- _Exercise description_
Where in the data below does the word "agent" appear? Copy each line that holds it.

- _Provided records_
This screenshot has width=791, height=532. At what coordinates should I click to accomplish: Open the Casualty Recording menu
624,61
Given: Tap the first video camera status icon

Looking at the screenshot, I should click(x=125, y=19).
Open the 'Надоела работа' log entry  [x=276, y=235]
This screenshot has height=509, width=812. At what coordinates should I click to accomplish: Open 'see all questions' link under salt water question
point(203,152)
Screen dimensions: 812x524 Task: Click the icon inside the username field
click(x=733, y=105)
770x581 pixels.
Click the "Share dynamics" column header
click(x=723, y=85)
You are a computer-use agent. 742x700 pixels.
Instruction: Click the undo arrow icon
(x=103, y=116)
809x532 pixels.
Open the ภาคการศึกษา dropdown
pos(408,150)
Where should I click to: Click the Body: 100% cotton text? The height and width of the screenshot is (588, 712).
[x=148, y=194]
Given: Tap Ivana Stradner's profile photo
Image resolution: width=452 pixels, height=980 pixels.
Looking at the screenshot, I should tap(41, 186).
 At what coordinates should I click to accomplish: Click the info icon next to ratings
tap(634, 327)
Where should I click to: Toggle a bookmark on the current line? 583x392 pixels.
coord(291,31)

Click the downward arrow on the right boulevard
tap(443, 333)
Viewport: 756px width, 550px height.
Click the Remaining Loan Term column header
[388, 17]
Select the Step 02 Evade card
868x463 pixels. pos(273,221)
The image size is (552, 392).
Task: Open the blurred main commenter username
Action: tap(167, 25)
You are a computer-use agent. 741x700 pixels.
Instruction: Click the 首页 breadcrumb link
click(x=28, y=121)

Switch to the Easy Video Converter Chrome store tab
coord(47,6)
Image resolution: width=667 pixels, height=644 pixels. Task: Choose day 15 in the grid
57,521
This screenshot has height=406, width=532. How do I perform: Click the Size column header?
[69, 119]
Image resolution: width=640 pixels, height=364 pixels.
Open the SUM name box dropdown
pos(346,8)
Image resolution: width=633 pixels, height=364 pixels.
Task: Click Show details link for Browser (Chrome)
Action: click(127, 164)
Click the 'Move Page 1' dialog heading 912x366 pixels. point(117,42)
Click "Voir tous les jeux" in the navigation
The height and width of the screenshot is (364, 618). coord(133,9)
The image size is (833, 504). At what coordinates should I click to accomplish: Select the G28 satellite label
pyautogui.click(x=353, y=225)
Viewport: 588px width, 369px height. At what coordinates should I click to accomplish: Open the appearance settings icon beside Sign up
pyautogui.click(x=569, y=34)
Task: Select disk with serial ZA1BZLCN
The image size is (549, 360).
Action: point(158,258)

- _Solution_
You are a computer-use agent. 742x700 pixels.
You are a computer-use agent. 741x700 pixels.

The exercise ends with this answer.